Reputation: 3555
I want to keep a string of character inside a complex string. I think that I can use regex to do keep the thing that I need. Basically, I want to keep only the information between the \"
and \"
in Function=\"SMAD5\"
. I also want to keep the empty strings: Function=\"\"
df=structure(1:6, .Label = c("ID=Gfo_R000001;Source=ENST00000513418;Function=\"SMAD5\";",
"ID=Gfo_R000002;Source=ENSTGUT00000017468;Function=\"CENPA\";",
"ID=Gfo_R000003;Source=ENSGALT00000028134;Function=\"C1QL4\";",
"ID=Gfo_R000004;Source=ENSTGUT00000015300;Function=\"\";", "ID=Gfo_R000005;Source=ENSTGUT00000019268;Function=\"\";",
"ID=Gfo_R000006;Source=ENSTGUT00000019035;Function=\"\";"), class = "factor")
This should look like this:
"SMAD5"
"CENPA"
"C1QL4"
NA
NA
NA
So far that What I was able to do:
gsub('.*Function=\"',"",df)
[1] "SMAD5\";" "CENPA\";" "C1QL4\";" "\";" "\";" "\";"
But I'm stuck with a bunch of \";"
. How can I remove them with one line?
I tried this:
gsub('.*Function=\"' & '.\"*',"",test)
But it's giving me this error:
Error in ".*Function=\"" & ".\"*" :
operations are possible only for numeric, logical or complex types
Upvotes: 3
Views: 1080
Reputation: 121127
The regular expression can be constructed more readably using rebus
.
rx <- 'Function="' %R%
capture(zero_or_more(negated_char_class('"')))
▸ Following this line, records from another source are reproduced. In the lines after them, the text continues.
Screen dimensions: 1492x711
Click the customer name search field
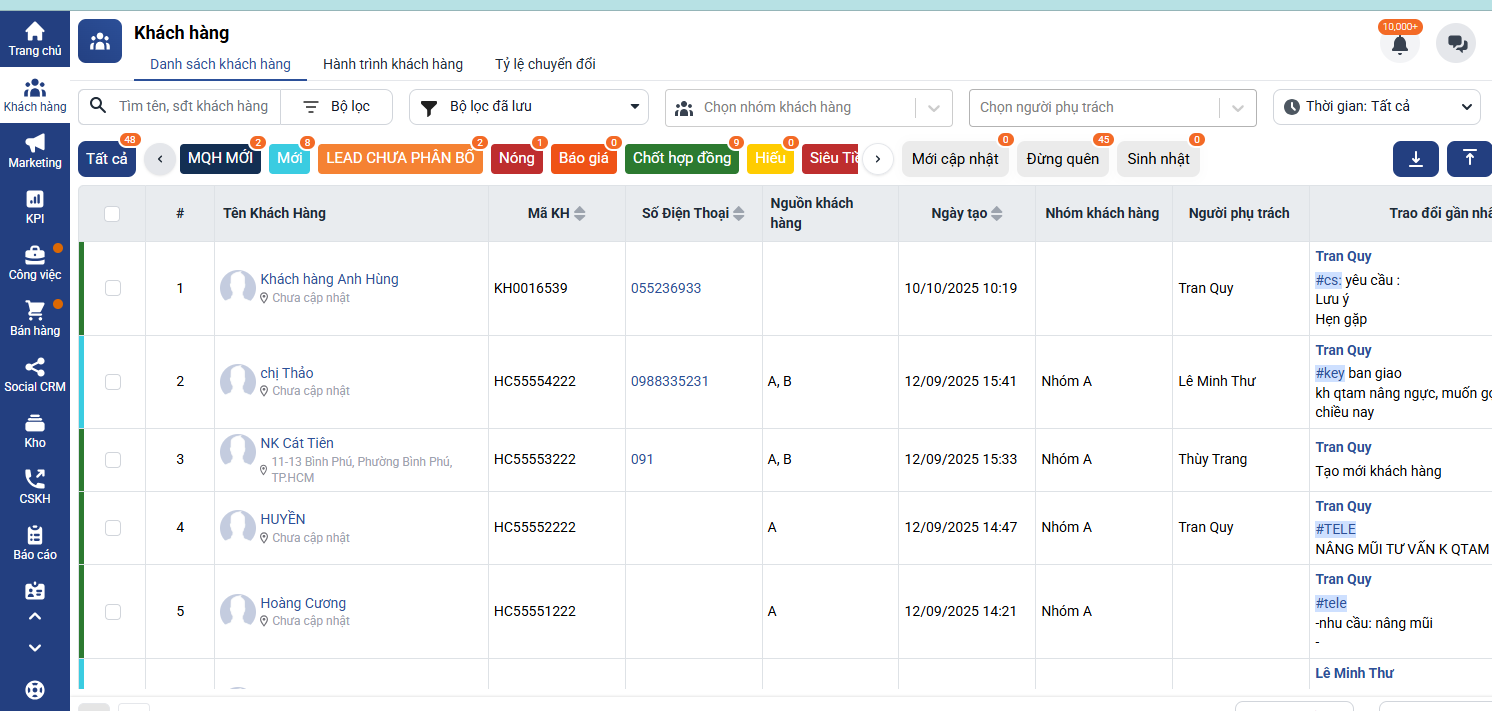coord(193,107)
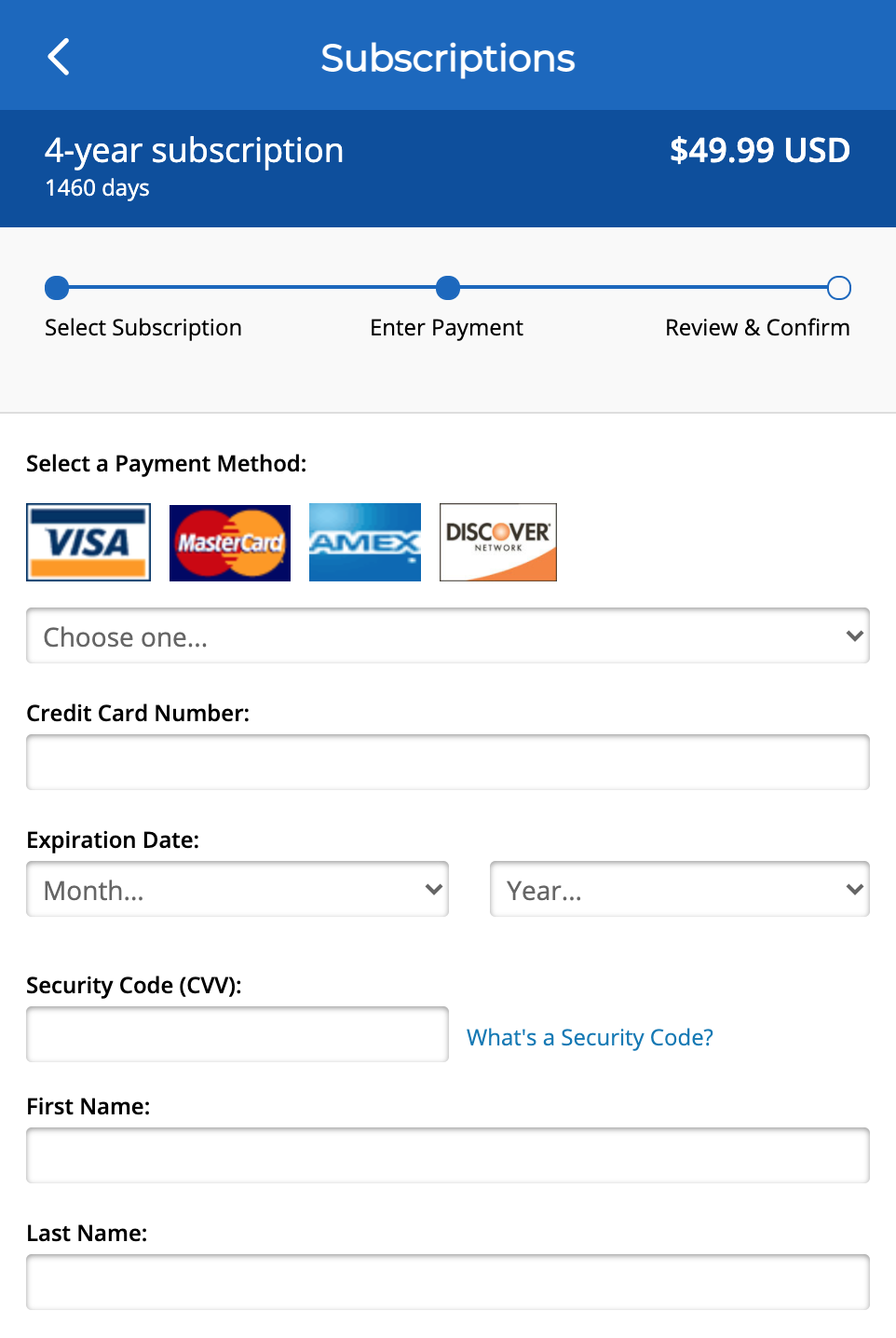Click the Select Subscription step circle
The image size is (896, 1338).
click(56, 288)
Then matching is as mentioned by Wiktor and sandipan.
rx <- 'Function="' %R% capture(zero_or_more(negated_char_class('"')))
str_match(df, rx)
stri_match_first_regex(df, rx)
gsub(any_char(0, Inf) %R% rx %R% any_char(0, Inf), REF1, df)
Upvotes: 0
Reputation: 23109
With stringr we can capture groups too:
library(stringr)
matches <- str_match(df, ".*\"(.*)\".*")[,2]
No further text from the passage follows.